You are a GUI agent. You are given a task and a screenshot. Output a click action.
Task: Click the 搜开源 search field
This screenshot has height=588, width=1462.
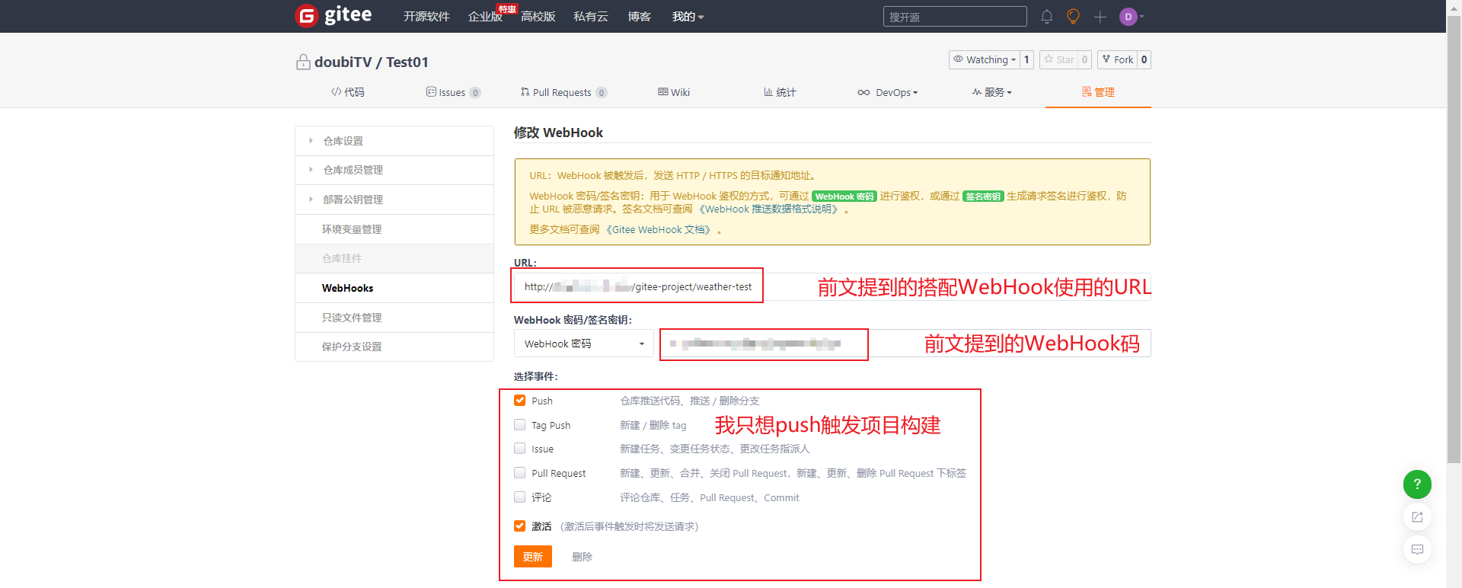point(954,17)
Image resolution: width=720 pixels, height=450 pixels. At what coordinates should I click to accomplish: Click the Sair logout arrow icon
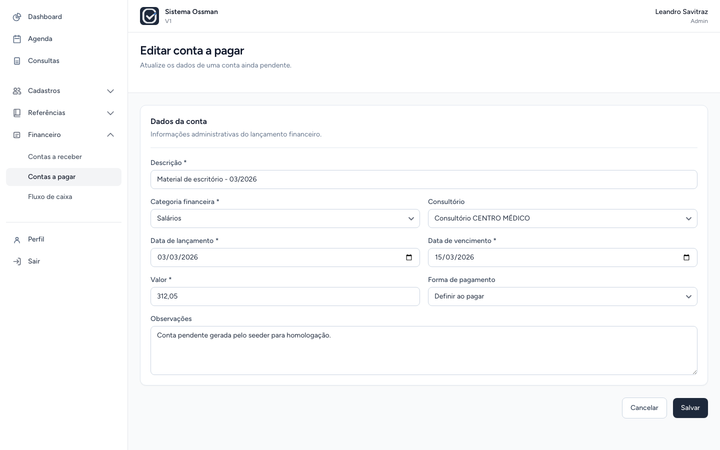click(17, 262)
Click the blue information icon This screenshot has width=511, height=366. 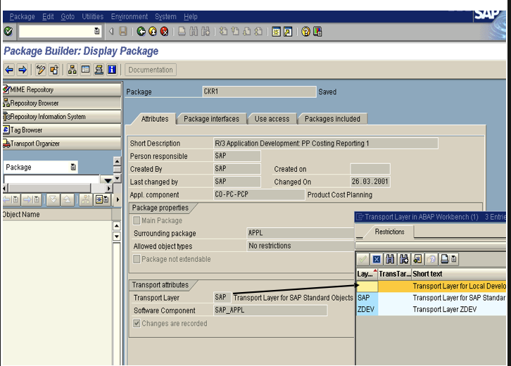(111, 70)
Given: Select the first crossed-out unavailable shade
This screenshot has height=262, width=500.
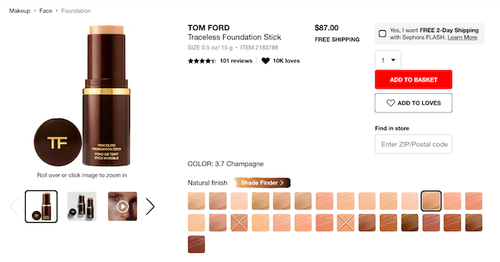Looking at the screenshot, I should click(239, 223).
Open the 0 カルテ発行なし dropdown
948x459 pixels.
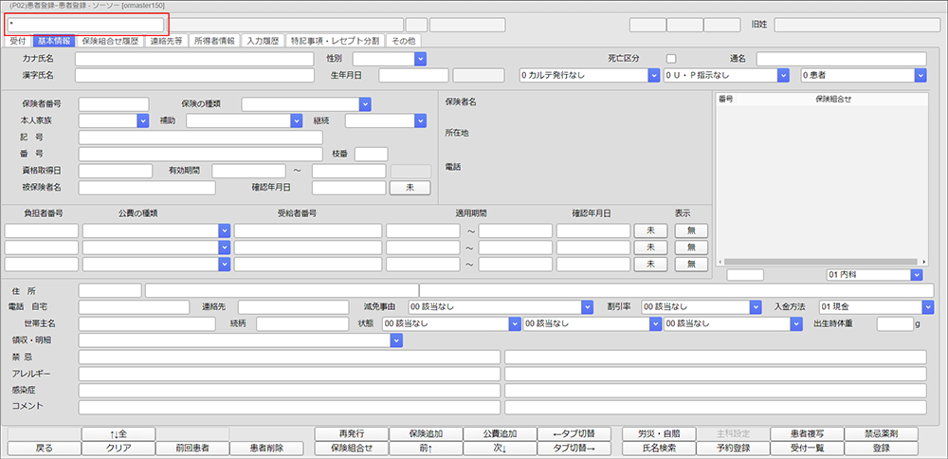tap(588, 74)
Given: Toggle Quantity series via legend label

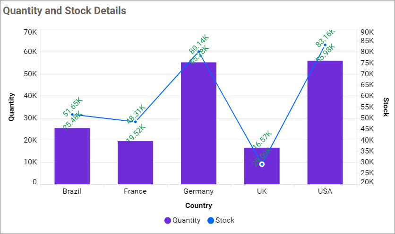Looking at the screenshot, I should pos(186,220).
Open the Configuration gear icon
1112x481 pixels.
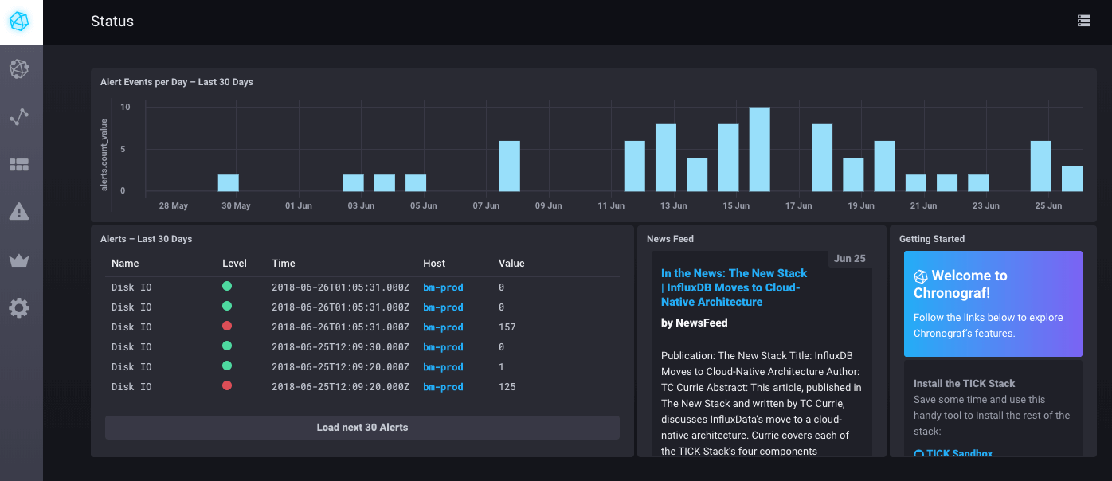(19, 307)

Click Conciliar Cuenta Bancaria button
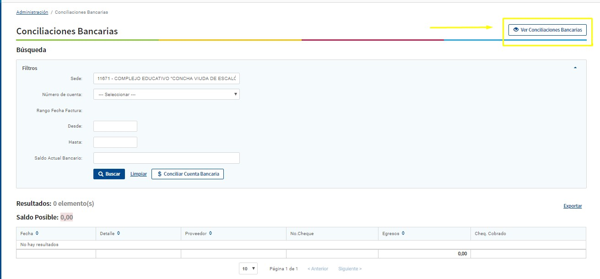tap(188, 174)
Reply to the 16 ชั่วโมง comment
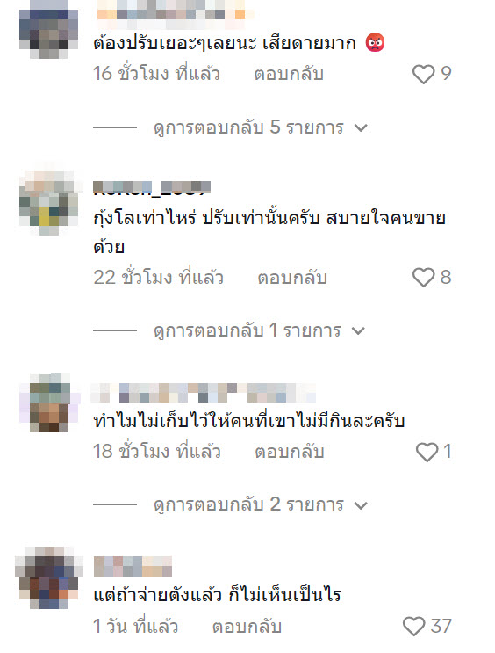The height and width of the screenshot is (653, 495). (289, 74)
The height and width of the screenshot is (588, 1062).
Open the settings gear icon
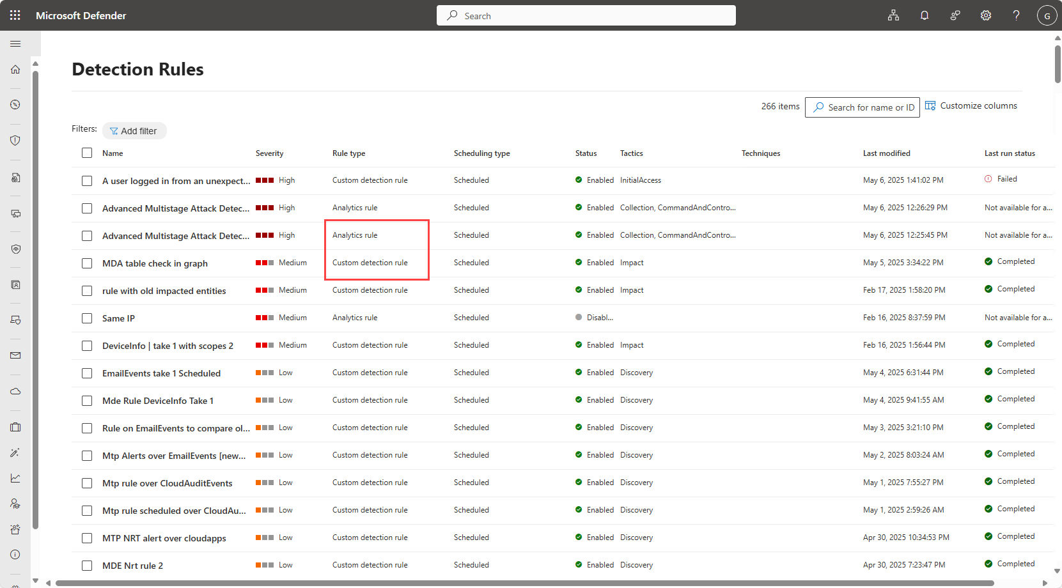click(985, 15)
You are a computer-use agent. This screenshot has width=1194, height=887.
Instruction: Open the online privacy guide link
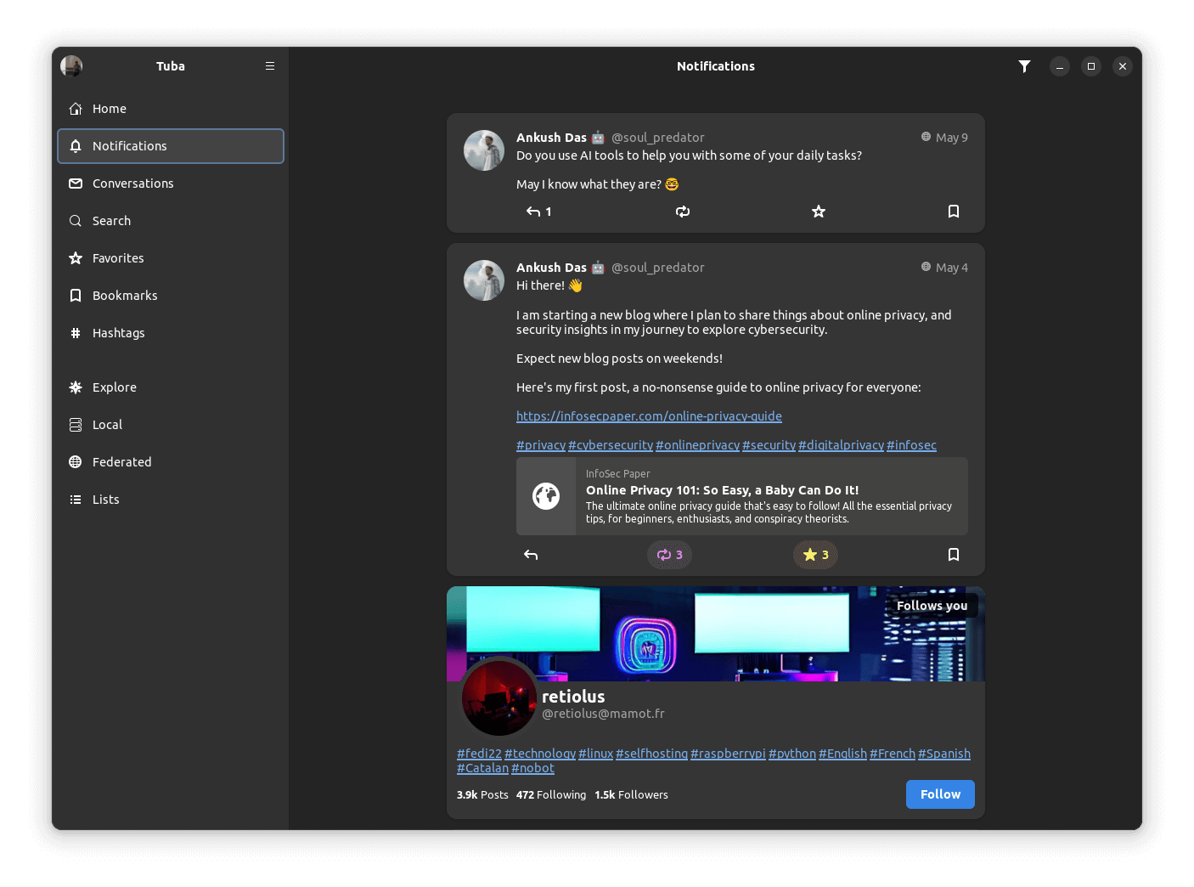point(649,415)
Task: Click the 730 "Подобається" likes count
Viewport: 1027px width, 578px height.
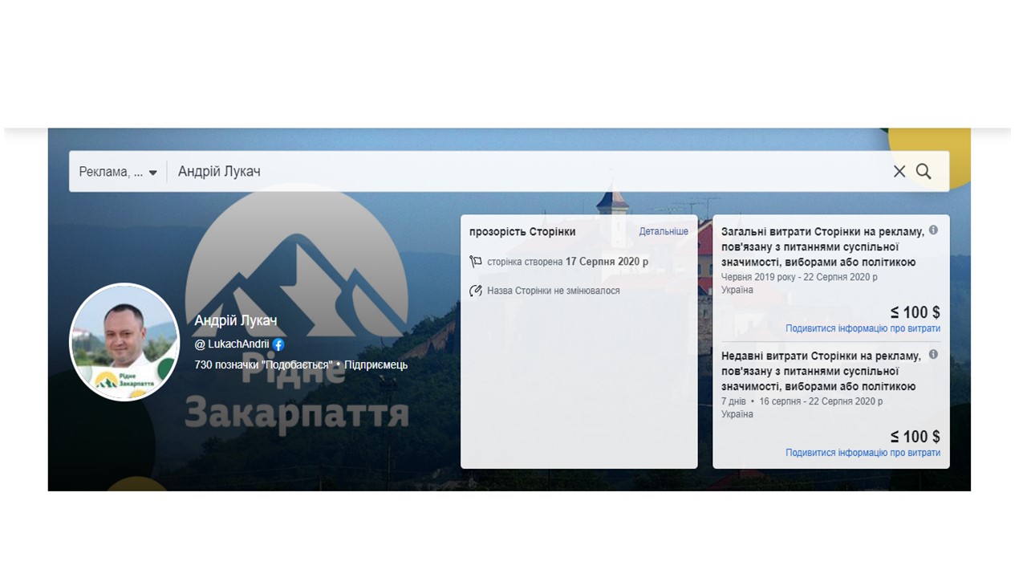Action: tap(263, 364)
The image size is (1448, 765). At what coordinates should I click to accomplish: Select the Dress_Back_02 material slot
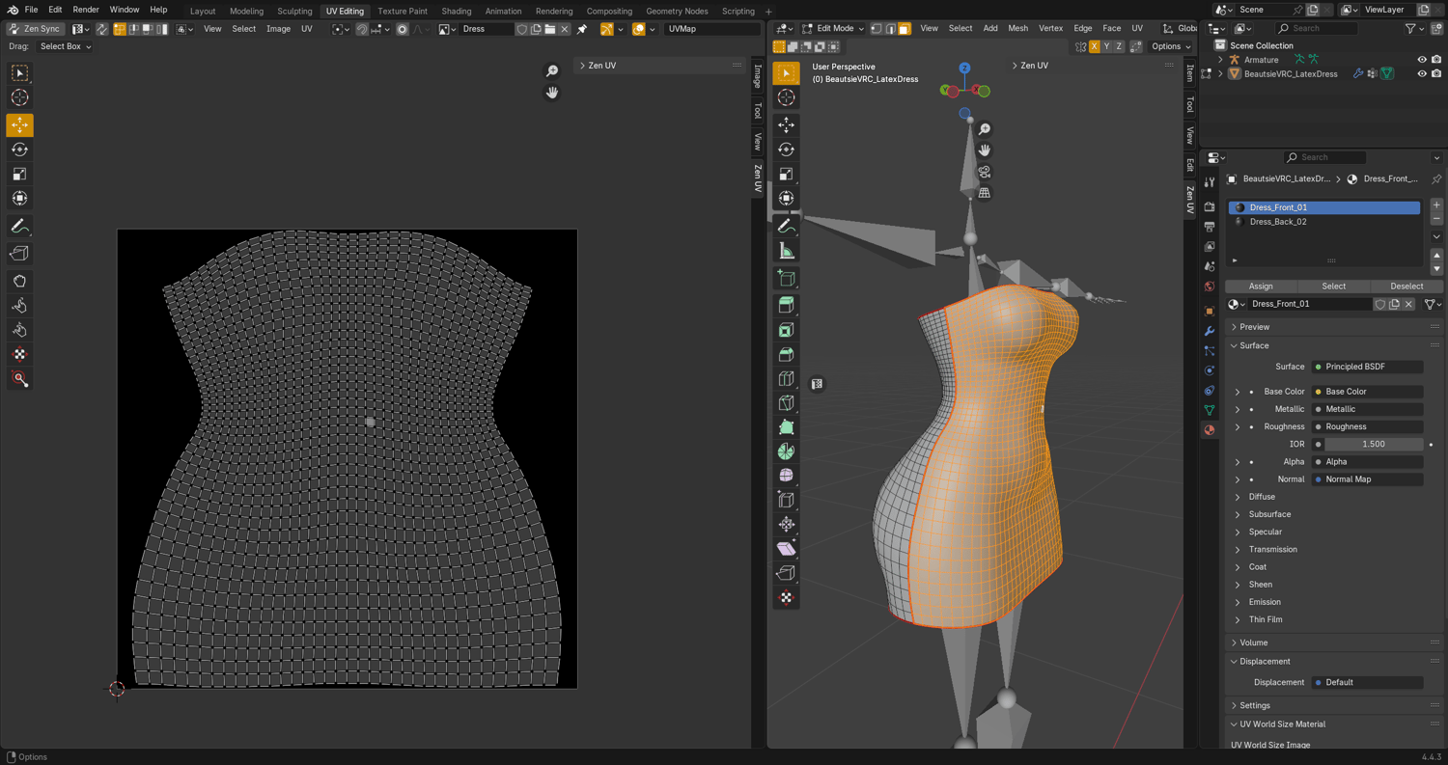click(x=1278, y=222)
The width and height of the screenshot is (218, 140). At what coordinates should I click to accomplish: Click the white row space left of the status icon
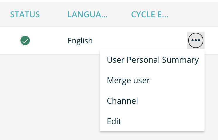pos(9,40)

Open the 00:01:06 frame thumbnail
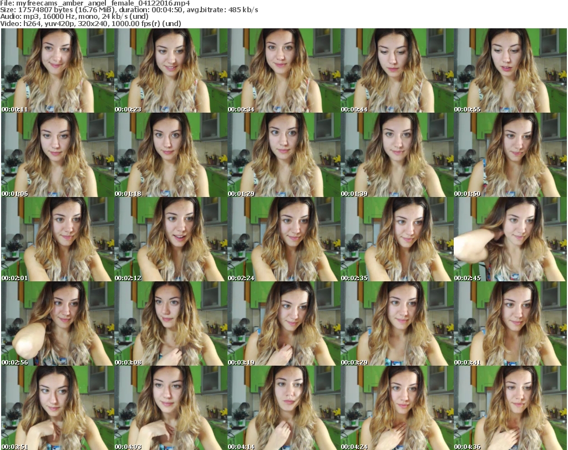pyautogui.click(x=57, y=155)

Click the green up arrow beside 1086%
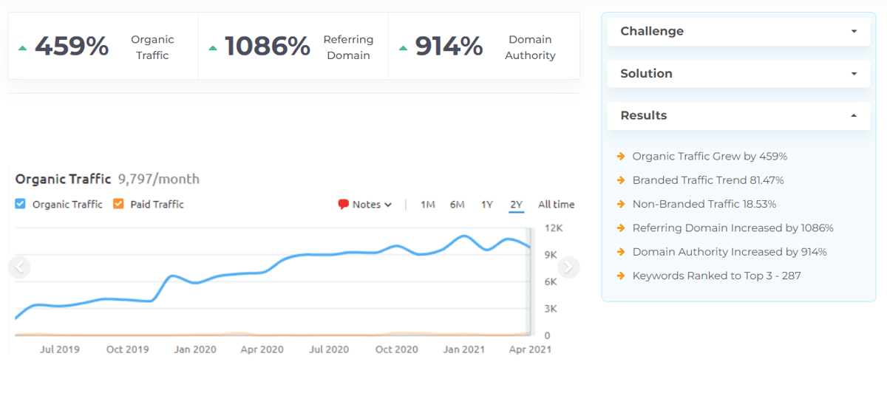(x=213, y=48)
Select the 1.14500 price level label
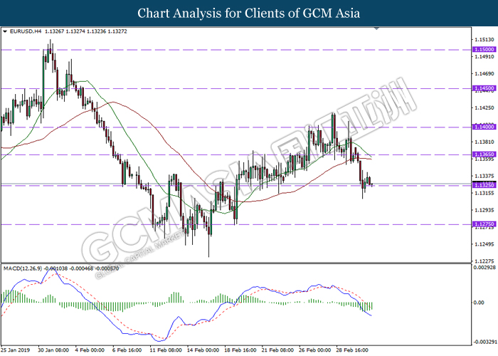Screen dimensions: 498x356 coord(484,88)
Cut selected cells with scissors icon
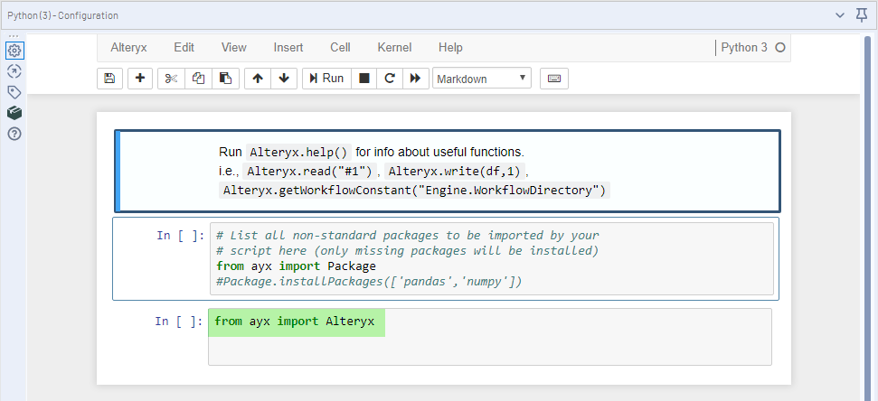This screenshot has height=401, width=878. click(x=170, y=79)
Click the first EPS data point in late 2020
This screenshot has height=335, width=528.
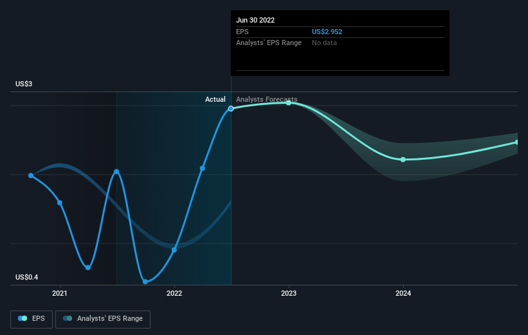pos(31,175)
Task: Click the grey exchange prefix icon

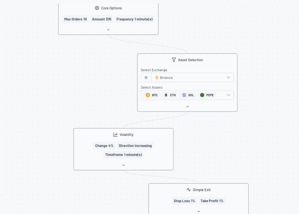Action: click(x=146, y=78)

==================================================

- [Task to complete] From the records above, pick out and copy each line holding the word "first".

- [Output for this exercise]
Given: Select the first crossed-out unavailable shade
Click the first EPS data point in late 2020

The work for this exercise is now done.